Ferroelectric modulation in flexible lead-free perovskite Schottky direct-current nanogenerator for capsule-like magnetic suspension sensor

Abstract

The tribovoltaic nanogenerator (TVNG), a promising semiconductor energy technology, displays outstanding advantages such as low matching impedance and continuous direct-current output. However, the lack of controllable and stable performance modulation strategies is still a major bottleneck that impedes further practical applications of TVNG. Herein, by leveraging the ferroelectricity-enhanced mechanism and the control of interfacial energy band bending, a lead-free perovskite-based (3,3-difluorocyclobutylammonium)2 CuCl4 ((DF-CBA)2 CuCl4 )/Al Schottky junction TVNG is constructed.
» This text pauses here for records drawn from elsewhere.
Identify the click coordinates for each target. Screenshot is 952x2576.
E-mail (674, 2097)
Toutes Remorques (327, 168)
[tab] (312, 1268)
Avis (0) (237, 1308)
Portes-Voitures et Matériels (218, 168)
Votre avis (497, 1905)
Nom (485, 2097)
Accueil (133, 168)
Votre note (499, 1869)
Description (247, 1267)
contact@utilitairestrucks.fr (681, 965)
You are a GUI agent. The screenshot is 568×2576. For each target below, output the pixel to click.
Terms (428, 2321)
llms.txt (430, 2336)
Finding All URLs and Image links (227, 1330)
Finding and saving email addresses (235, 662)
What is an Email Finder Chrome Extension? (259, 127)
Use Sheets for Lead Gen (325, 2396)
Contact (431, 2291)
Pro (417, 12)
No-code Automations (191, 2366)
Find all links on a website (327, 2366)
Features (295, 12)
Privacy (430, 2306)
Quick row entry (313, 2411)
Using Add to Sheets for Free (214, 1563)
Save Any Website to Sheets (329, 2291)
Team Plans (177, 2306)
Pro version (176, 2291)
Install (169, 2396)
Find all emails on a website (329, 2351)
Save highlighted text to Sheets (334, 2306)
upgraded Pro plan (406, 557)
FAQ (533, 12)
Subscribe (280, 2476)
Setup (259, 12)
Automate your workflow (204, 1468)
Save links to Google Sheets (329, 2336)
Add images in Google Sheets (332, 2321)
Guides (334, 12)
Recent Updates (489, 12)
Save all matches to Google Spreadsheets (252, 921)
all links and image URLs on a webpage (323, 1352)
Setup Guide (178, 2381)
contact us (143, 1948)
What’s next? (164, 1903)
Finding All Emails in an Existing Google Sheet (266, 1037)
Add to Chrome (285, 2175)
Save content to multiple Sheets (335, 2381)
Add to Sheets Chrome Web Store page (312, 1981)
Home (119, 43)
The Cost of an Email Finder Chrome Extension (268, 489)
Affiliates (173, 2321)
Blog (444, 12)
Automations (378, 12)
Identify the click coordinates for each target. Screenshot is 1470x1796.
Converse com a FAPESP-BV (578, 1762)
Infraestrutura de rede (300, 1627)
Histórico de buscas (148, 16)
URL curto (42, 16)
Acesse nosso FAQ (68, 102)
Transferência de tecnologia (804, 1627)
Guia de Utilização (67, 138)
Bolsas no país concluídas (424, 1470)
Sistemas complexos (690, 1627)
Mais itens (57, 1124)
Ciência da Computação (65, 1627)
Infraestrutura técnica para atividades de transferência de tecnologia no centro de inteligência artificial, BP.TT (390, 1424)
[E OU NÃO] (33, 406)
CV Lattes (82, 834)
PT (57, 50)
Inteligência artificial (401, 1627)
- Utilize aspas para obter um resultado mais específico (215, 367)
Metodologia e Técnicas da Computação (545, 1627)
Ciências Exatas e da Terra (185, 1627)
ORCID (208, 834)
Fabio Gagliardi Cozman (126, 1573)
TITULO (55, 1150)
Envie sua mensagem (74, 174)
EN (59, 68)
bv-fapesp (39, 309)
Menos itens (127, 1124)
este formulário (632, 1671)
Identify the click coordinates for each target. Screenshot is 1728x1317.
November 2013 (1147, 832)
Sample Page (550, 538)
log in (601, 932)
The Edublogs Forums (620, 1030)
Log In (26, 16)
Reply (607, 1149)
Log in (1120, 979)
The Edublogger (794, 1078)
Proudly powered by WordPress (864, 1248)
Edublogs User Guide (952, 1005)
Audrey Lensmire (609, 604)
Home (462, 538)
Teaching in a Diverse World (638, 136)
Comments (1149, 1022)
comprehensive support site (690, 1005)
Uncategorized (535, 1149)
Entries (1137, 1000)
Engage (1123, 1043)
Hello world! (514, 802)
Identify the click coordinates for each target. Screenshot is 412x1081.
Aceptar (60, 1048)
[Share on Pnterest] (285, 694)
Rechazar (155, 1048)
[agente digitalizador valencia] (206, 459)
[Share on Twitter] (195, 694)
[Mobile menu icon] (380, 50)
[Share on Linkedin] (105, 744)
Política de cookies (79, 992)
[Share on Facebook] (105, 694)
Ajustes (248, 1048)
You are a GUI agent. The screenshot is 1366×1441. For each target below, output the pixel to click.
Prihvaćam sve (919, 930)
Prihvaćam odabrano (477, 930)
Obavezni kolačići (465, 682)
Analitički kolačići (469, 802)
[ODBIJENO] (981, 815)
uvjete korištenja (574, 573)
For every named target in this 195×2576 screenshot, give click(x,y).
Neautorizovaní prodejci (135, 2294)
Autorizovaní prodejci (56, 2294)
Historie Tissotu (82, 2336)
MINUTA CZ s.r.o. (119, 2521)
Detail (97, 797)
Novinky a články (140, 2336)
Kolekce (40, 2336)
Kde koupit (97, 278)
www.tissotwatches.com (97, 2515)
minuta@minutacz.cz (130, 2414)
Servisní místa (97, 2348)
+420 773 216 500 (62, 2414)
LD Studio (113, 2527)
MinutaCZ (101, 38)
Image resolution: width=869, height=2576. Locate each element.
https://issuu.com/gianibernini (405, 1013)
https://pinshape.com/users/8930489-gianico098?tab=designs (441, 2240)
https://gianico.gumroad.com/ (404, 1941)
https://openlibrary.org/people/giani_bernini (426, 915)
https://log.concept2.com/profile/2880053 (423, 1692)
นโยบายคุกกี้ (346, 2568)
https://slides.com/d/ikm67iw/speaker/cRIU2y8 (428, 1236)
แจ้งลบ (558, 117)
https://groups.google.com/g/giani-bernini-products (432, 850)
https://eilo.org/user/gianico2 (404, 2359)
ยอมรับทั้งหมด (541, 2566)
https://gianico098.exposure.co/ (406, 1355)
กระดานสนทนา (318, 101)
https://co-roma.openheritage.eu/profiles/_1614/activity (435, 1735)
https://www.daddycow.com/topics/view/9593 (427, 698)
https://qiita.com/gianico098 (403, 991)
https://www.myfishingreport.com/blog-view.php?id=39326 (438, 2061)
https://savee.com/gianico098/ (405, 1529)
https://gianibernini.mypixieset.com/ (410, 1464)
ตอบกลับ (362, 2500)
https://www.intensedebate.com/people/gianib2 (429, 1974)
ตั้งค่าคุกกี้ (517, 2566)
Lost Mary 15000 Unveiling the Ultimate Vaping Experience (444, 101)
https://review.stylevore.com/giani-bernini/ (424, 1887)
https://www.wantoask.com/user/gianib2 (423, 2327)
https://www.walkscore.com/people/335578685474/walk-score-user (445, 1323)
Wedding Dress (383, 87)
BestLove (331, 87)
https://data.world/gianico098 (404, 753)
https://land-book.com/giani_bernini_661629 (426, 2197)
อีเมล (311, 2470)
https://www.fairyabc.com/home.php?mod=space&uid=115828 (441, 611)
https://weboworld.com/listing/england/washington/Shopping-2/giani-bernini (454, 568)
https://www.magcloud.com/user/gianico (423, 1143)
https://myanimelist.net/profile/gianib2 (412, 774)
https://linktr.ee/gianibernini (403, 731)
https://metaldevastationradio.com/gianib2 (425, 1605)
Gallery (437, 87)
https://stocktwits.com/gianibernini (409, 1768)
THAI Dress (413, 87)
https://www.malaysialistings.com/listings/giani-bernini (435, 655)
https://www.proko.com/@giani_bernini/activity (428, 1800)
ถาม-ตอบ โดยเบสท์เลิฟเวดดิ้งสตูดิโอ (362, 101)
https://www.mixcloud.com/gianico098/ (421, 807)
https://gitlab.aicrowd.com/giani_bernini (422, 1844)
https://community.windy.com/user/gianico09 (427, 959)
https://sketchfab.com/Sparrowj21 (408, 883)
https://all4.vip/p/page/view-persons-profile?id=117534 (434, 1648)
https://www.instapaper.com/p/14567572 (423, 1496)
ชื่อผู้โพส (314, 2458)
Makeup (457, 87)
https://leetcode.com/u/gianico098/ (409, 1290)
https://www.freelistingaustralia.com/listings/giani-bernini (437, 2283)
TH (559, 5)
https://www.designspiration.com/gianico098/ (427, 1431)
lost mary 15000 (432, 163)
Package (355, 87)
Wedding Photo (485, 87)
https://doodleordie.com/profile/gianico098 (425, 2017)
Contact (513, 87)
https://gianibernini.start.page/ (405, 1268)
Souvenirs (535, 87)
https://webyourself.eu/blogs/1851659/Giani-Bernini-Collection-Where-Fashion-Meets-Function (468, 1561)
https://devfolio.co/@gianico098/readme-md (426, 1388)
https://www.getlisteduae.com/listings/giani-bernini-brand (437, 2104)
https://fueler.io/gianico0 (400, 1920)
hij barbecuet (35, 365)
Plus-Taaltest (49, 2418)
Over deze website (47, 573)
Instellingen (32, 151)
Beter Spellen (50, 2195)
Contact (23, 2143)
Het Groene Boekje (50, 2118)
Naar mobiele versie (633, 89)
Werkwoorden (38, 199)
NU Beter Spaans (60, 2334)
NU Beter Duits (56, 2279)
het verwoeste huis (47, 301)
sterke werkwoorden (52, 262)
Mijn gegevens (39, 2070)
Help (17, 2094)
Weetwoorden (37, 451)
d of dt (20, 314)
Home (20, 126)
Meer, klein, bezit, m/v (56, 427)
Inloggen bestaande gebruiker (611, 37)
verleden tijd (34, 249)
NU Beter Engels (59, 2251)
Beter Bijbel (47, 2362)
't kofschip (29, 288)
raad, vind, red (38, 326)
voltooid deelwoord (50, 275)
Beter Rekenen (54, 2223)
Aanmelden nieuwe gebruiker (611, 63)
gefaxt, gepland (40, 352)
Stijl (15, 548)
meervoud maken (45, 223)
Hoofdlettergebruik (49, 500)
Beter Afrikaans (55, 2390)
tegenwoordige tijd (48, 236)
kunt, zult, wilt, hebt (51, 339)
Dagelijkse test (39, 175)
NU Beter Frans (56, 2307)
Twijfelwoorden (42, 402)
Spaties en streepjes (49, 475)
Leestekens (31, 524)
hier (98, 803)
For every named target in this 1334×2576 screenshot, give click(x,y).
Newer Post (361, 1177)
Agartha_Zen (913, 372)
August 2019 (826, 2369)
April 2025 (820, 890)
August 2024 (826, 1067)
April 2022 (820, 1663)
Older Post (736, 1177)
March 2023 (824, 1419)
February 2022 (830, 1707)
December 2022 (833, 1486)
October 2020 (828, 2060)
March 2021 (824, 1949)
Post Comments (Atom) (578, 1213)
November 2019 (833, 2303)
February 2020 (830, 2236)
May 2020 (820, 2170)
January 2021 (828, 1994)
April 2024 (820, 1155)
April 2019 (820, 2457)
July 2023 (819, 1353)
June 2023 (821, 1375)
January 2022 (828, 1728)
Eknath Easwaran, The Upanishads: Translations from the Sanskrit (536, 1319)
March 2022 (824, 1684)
The multiaxial ferroelectricity of (DF-CBA)2 CuCl4 enables an excellent surface charge modulating capacity, realizing a high work function regulation of ≈0.7 eV and over 15-fold current regulation (from 6 to 93 µA) via an electrical poling control. The controllable electrical poling leads to elevated work function difference between the Al electrode and (DF-CBA)2 CuCl4 compared to traditional semiconductors and halide perovskites, which creates a stronger built-in electric field at the Schottky interface to enhance the electrical output. This TVNG device exhibits outstanding flexibility and long-term stability (>20 000 cycles) that can endure extreme mechanical deformations, and can also be used in a capsule-like magnetic suspension device capable of detecting vibration and weights of different objects as well as harvesting energy from human motions and water waves.